Description of the task: Search the records for the word "Given" and copy every line in which it occurs.

Dataset excerpts:

------------------------------------------------------------------------

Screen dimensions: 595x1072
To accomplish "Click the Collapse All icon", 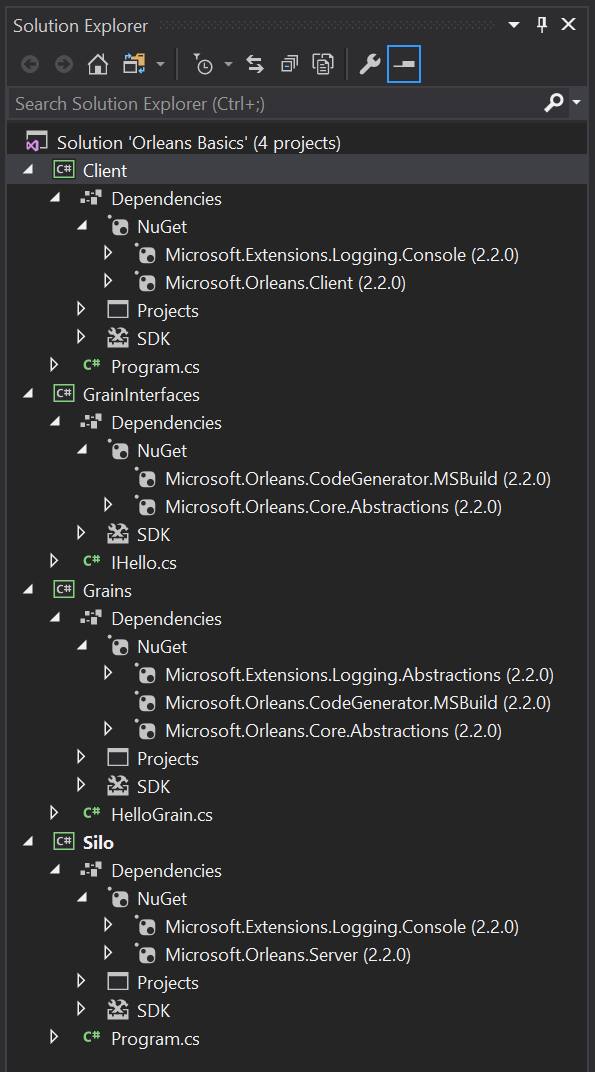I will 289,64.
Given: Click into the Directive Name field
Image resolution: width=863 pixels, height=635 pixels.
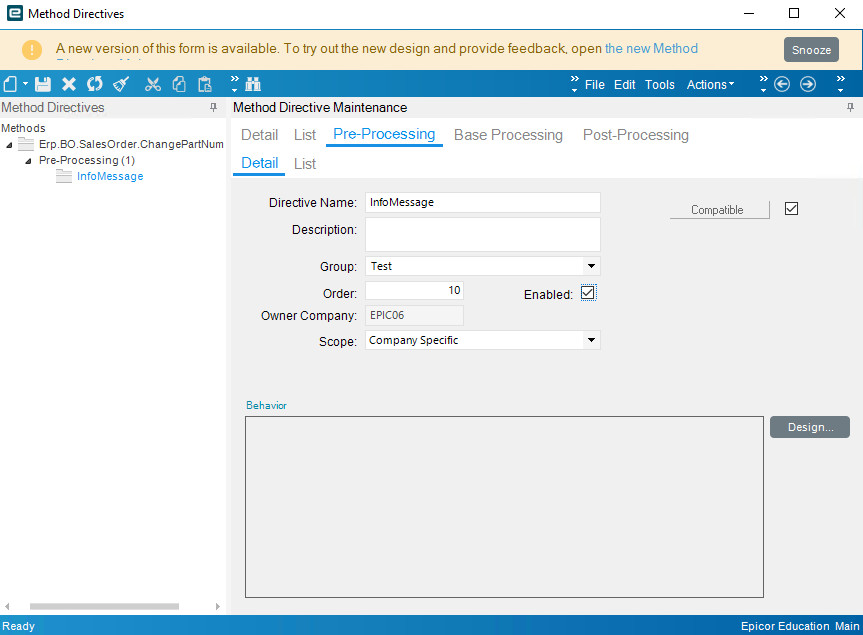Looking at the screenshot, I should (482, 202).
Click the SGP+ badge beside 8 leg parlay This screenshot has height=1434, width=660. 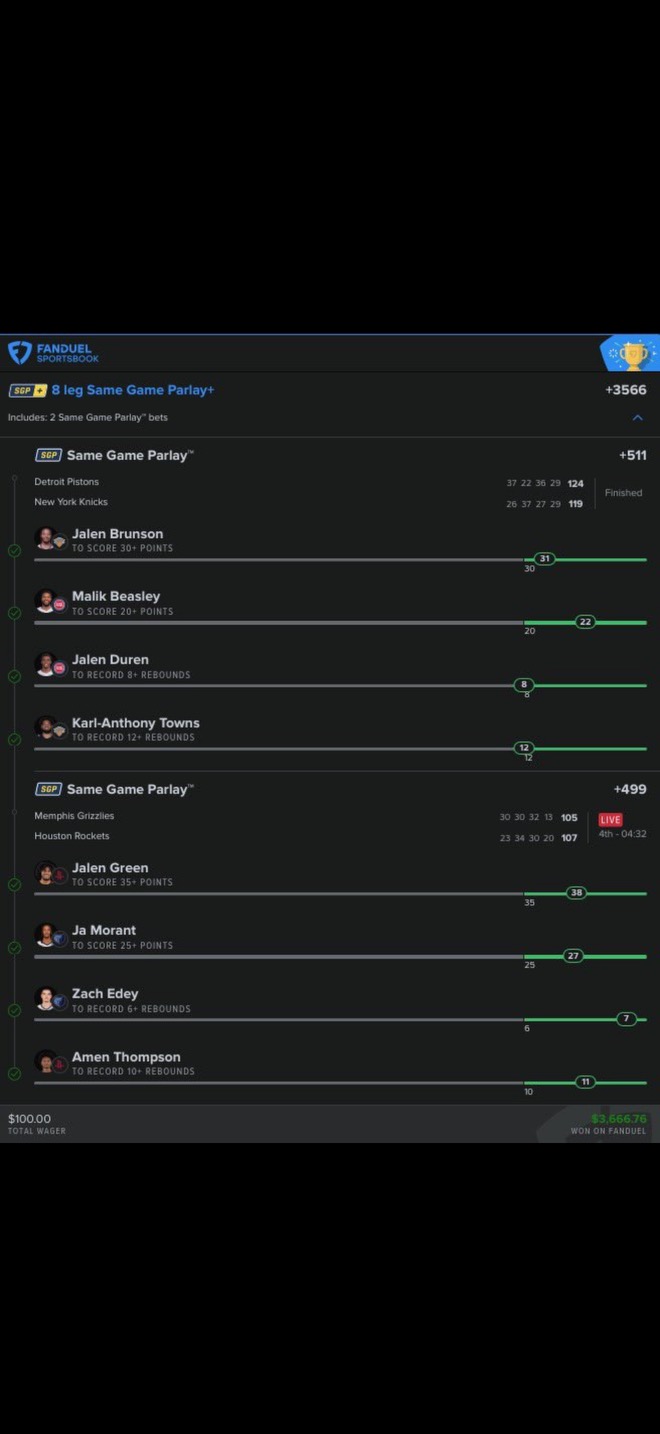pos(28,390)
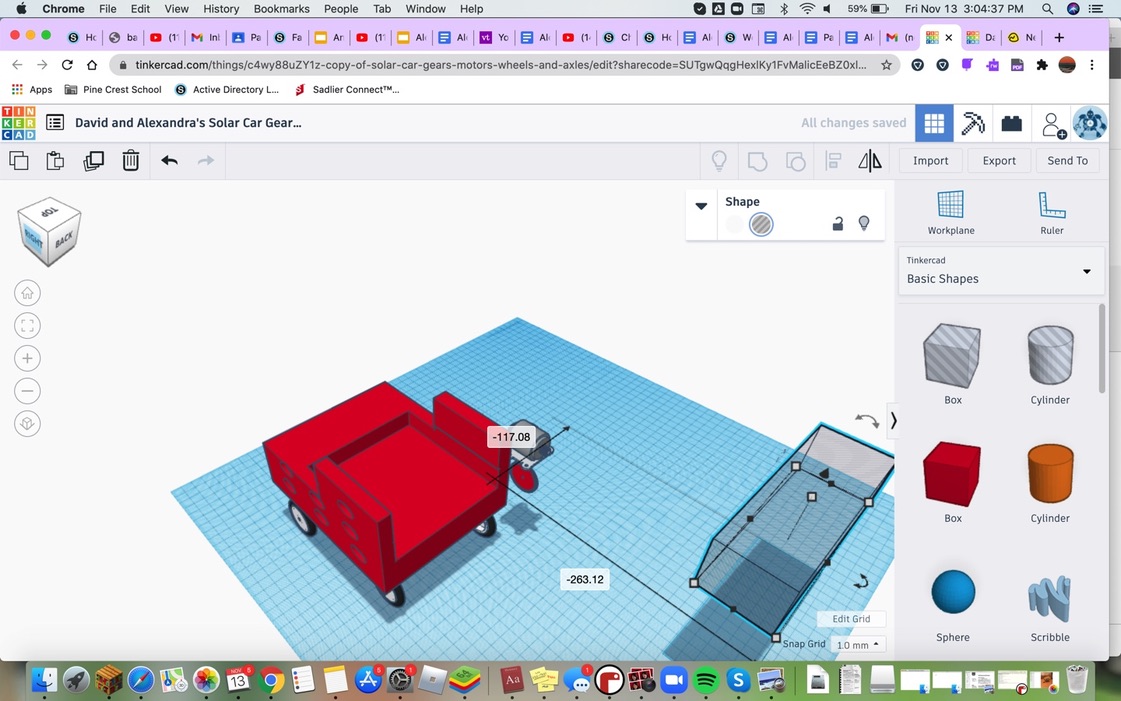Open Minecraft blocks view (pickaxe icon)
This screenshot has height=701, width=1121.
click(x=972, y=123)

------------------------------------------------------------------------

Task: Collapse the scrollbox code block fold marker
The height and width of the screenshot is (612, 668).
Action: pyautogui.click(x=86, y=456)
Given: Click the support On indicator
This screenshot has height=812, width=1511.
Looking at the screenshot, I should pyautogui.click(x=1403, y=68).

------------------------------------------------------------------------

Problem solution:
Given: Click into the Directive Name field
Given: Click the support On indicator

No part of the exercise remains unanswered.